It is hard to believe that I have been here for nearly two weeks already. We all seem to be settling into our jobs and the pace of life at Scott Base. We have become familiar with the layout of the place and no longer turn in the wrong direction when moving from one building to another. It’s hard to describe what the base is like. From afar, it stands proud with its infamous ‘Chelsea green’ paint job perched on a peninsula. Inside it’s a little retro in places but functional. Long corridors link each of the buildings, making it feel like one big building. As we all live, breath, eat and work in this place there are spaces set aside for work but there are also spaces for recreation. We have a gym, bouldering wall, movie theatre, library, arts and crafts space and a sitting/ reading room just off the dining hall. The accommodation is shared bedrooms, which might come as a surprise to some people. The rooms are compact, maybe 2 by 3 meters, but comfortable. Typically, each room accommodates two people. They have bunk beds, a series of draws, a few shelves and a wardrobe. It’s tight but it all fits.
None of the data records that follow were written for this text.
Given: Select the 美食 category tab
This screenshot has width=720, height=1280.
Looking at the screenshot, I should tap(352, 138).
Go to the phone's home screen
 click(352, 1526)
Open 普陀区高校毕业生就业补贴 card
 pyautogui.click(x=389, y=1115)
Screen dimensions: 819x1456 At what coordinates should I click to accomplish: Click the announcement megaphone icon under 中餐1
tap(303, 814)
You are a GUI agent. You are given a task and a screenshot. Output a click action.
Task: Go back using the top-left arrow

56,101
Above: Scott Base with its view of the ocean. Below: View of Scott Base out of the window
Life here has its similarities to home but it also has some stark differences. For one, it takes about fifteen minutes to gear up and go outside for an extended period of time. The extreme weather boots take a couple of minutes to put on alone. But the gear is needed when it’s -30 degrees Celsius outside. Another notable difference is the static electricity. It is really dry down here which, unfortunately, means lots of static electricity. I probably can’t count on my fingers the number of times a day I am zapped. In order to try reduce the big zaps you end up touching the metal strips on the walls every now and then. It can be a little torturous sometimes when you feel like it’s going to be a big one. The vacuum cleaner has to be one of the worse things for giving you large shocks. However, the most important time to remember to discharge yourself is before touching electronics else you might fry them. With the dryness also comes the need to drink lots of water. Juice, tea, plain water it doesn’t matter just keep drinking at every moment you get. On the topic of water, water conservation is also something that you have to think about. All water on Scott Base comes from sea water. The sea water goes through a reverse osmosis treatment plant, which is a really cool process but energetically expensive and there are limitations to how much the plant can produce. Perhaps one of the more pleasant differences about base life is the food. We have two amazing chiefs that produce really delicious food, which is fantastic, you never have to cook for yourself but some serious self-control is needed if you are not aiming to gain weight. Personally, I haven’t found it too challenging to adjust to these differences. For me, the biggest adjustment has been the amount of effort you have to put in to going outdoors but this will get less as the summer moves on and the days warm.
Above: Sunrise. Below: Sunset.
So, what does a typical day look like for me at Scott Base? My job itself is fairly straight forward, its physical but we have a good routine and the days pass quickly. My working day starts at 8am. After our morning meeting, we tidy up the dining hall then are into cleaning all the bathrooms, these get a full scrub down every day. That usually takes us most of the morning. After this is done the dining hall gets a full scrub down and then it’s on to our other weekly and daily tasks. These tasks might involve vacuuming hall ways, dusting etc, pretty much what you would expect. Work finishes at 5pm and dinner is at 6pm so this small window of time I often use to catch up with emails etc. After dinner there has been a range of things I keep myself occupied with. One more regular activities I engage in is bouldering on our small but adequate wall. Other activities over the past couple of weeks have included listening to a talk by one of our American neighbors about living in the Artic, visiting our American neighbors over the hill and even aroura hunting. Unfortunately, the aroura window didn’t last very long. We lose about 15 minutes of darkness a day, that’s an hour in four days! It’s no longer truly dark in the night and before long we will be in 24-hour sunlight.
Above: Kiwis enjoying the view from McMurdo. Below: Sunset from McMurdo
On our days off we are free to do as we please, for the most. Currently, we are not allowed to venture away from base without a field guide and outside around base we must have a buddy. This won’t last however. After we have done our field training this week we will be free at last. On my first day off I did the pressure ridges walk. The pressure ridges are formations in the sea ice caused by the rising and falling of tides and movement of water underneath. It is pretty cool to think that you are walking on the ocean. This might change over summer and what is now a white mass could disappear, it depends on the year. Yesterday was my second day off since arriving. While I feel like I should have been enjoying the outdoors instead I utilized the movie room. I have been very busy over the last couple of weeks and had something going on every evening so I thought this was a good opportunity to rest up, the season is only going to get busier. All in all, I am very much enjoying my time here so far. I love the social aspect of the base and consider myself lucky to be calling it home for the next little while.